Inhibition of neuroinflammation by novel derivatives of Biochanin A

Hyper activation of microglia is known to spark the release of inflammatory mediators, which have been shown to contribute to neurodegenerative disease progression and severity. Hence, targeting of these immune mechanisms could lead to future therapeutic or preventive strategies for dementia diseases (1). Estrogens have been shown to improve the symptoms of neurodegenerative diseases by binding to estrogen receptors (ERs) and producing an anti-inflammatory effect (2).

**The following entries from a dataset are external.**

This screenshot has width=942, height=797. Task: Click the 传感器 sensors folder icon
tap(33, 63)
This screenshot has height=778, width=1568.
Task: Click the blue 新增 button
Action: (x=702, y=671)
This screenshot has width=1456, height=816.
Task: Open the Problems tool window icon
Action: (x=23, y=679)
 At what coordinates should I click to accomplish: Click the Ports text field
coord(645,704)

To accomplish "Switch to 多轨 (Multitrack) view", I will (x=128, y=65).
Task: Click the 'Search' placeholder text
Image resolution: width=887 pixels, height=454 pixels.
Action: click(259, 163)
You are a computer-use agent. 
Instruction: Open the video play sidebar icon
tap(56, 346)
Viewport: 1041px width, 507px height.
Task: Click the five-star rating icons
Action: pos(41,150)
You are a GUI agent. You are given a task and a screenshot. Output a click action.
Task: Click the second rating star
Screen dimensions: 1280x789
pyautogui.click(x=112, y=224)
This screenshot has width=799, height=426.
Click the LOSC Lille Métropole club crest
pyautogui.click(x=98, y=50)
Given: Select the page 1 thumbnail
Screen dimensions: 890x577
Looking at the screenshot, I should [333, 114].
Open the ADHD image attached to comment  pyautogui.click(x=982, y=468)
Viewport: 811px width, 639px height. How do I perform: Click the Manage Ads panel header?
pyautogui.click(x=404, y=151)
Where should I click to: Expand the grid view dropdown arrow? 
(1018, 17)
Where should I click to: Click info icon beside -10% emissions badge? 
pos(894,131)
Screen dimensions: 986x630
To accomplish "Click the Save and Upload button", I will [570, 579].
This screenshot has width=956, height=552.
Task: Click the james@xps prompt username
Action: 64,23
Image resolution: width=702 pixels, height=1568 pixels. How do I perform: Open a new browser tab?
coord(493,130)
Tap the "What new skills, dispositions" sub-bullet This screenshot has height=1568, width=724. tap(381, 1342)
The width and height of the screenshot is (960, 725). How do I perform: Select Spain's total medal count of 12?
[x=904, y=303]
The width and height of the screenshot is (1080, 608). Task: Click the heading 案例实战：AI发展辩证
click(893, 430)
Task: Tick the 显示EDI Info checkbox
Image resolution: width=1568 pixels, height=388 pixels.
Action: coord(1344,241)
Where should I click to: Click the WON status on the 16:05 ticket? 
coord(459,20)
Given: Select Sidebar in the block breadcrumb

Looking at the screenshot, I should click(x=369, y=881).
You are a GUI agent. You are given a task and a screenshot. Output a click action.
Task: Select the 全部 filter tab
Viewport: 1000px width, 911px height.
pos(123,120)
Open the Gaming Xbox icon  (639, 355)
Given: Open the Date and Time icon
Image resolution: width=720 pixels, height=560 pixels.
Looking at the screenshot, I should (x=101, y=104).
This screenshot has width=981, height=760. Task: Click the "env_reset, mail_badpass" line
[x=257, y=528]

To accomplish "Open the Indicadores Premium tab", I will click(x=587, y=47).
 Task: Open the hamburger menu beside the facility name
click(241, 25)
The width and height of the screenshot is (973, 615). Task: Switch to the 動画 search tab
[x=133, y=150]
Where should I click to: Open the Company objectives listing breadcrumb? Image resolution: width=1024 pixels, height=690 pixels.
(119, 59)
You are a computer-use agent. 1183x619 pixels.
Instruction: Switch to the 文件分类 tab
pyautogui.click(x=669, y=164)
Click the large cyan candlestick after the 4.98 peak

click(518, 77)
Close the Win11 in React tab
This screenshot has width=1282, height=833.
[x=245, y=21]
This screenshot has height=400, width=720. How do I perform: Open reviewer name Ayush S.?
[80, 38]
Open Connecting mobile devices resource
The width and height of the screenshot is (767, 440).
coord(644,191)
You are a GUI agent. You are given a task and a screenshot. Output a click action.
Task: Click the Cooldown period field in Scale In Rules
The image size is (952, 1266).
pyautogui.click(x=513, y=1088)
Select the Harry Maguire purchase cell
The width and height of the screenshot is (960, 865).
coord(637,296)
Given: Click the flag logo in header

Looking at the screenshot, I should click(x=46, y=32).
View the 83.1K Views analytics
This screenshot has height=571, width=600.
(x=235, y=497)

Isoflavones are phytoestrogens that have been known to display anti-inflammatory effects. Biochanin A (BCA) is a ERβ-selective isoflavone phytoestrogen found in red clover (3). In this study, we have synthesized two BCA derivatives 1 and 2, and evaluated them for anti-inflammatory effect on lipopolysaccharide (LPS) activated BV2 cells microglia. BCA was dissolved in Et2O and anhydrous pyridine under stirring. After heated at 35°C, undecylisocyanate (0.04 ml) and lauric acid (0.04 ml) were added resulting in Compound 1 (5-hydroxy-3-(4-methoxyphenyl)-4-oxo-4H-chromen-7-yl undecylcarbamate)and Compound 2 (5-hydroxy-3-(4-methoxyphenyl)-4-oxo-4H-chromen-7-yl dodecanoic acid) respectively. Cultured BV2 (Banca Biologica e Cell Factory, Italy) were treated with compound 1 (5, 10, 15 and 20 µM) and compound 2 (5, 10, 15 and 20 µM) 30 min before stimulation with LPS (100 ng/ml) for a further 24 h. Supernatants were collected and levels of nitric oxide (NO), tumor necrosis factor alpha (TNFα), cytokine IL-6 and prostaglandine E2 (PGE2) were measured using ELISA. All experiments were performed at least three times and in triplicates. Statistical analysis was performed using one-way ANOVA with post-hoc Student Newman-Keuls test (multiple comparisons). Compounds 1 and 2 produced a significant and concentration-dependent reduction in the production of NO (***p<0.001). However, Compound 1 blocked the production of TNFα (***p<0.001) and IL-6 (*p<0.05), while Compound 2 showed no effects. Neither compound individually did not produce significant reduction of PGE2 production. Our results suggest that compound 1 exhibited inhibition of neuroinflammation in LPS-activated BV2 microglia. There is a need for further investigation of the mechanism(s) of action of these compounds in the light of the observed effects on pro-inflammatory mediators.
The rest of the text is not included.